# ACTION ITEM
Set down exactly the lines running from the one with "Given: Click the Segui follow button" to the last line of the listing below, both included, and skip every picture.

# RECORD SET
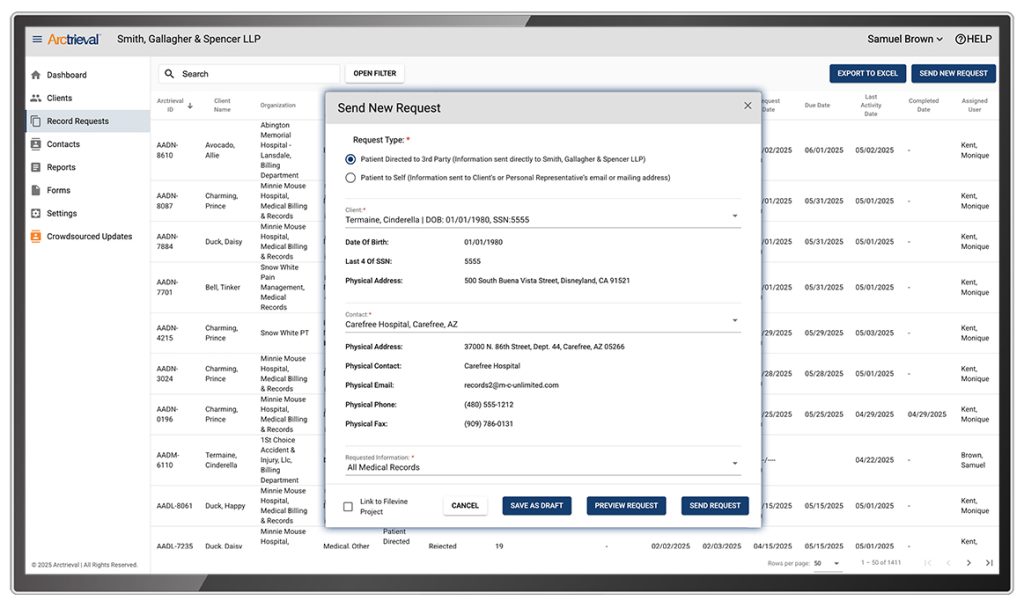The width and height of the screenshot is (1024, 608).
Task: Go to next page of results
Action: tap(968, 563)
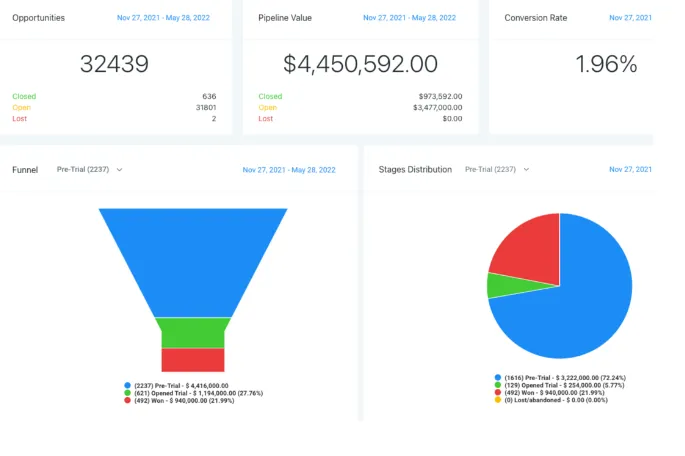Screen dimensions: 685x456
Task: Click the chevron next to Funnel Pre-Trial
Action: click(119, 169)
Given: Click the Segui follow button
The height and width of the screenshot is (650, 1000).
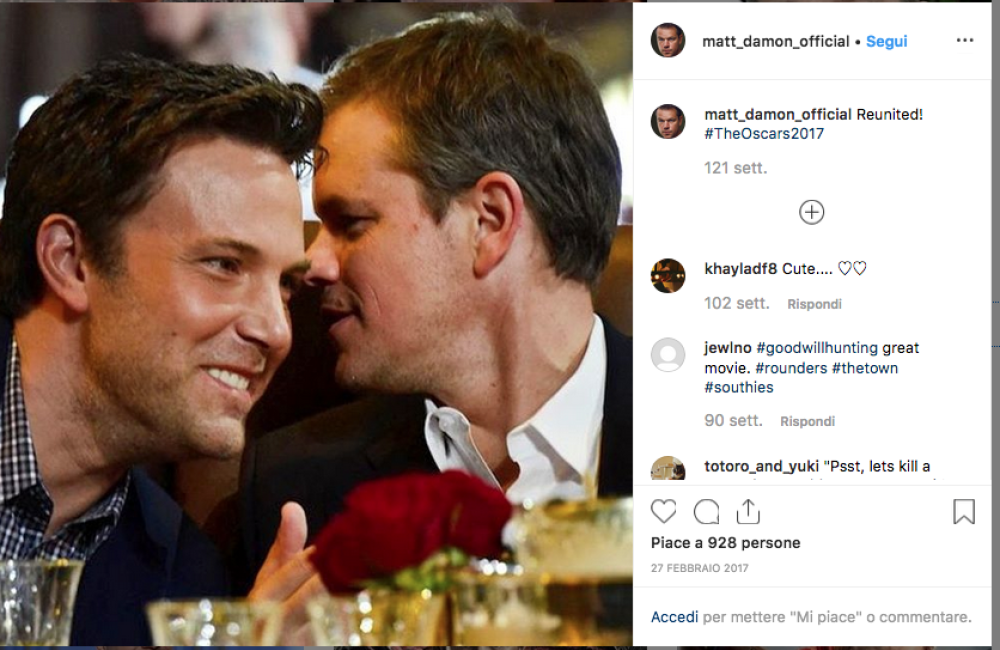Looking at the screenshot, I should coord(886,42).
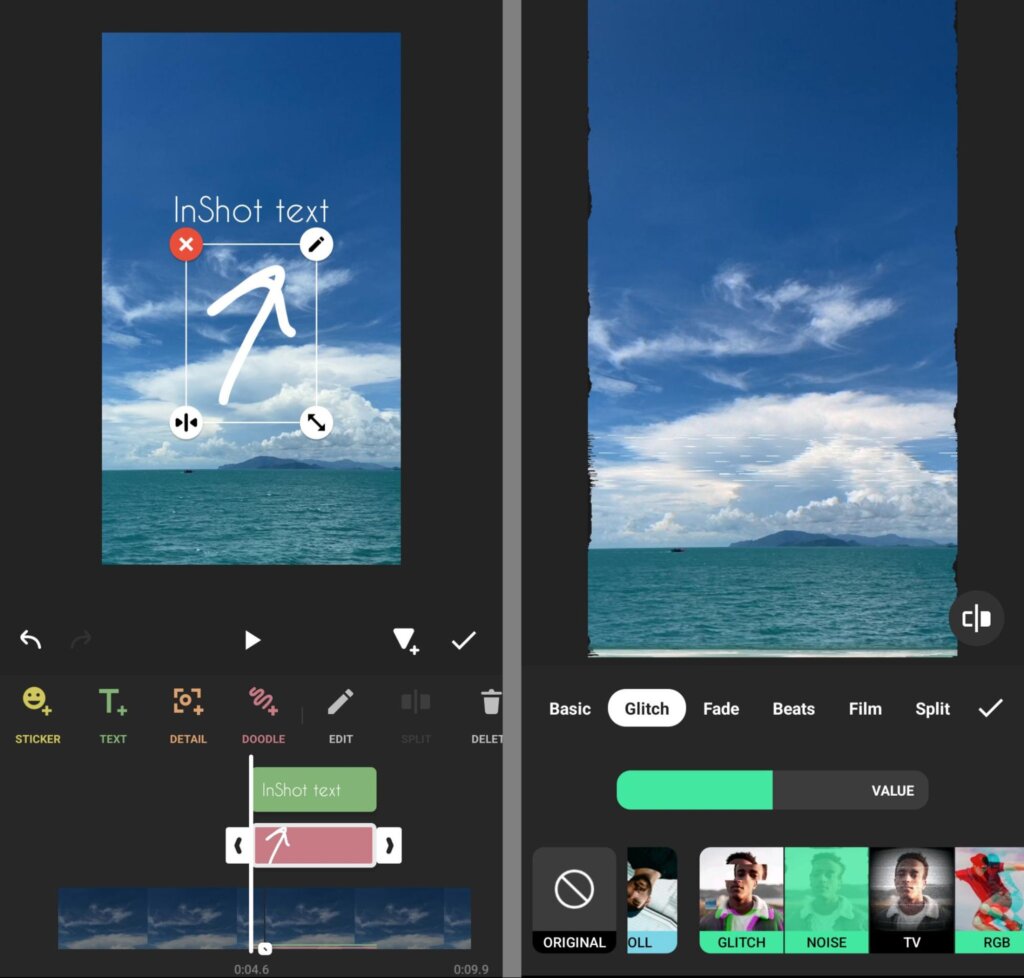Switch to the Fade effects tab
The image size is (1024, 978).
click(721, 708)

# TASK ANSWER
Given: Click the Segui follow button
The height and width of the screenshot is (650, 1000).
Looking at the screenshot, I should coord(886,42).
Switch to the Fade effects tab
The image size is (1024, 978).
click(721, 708)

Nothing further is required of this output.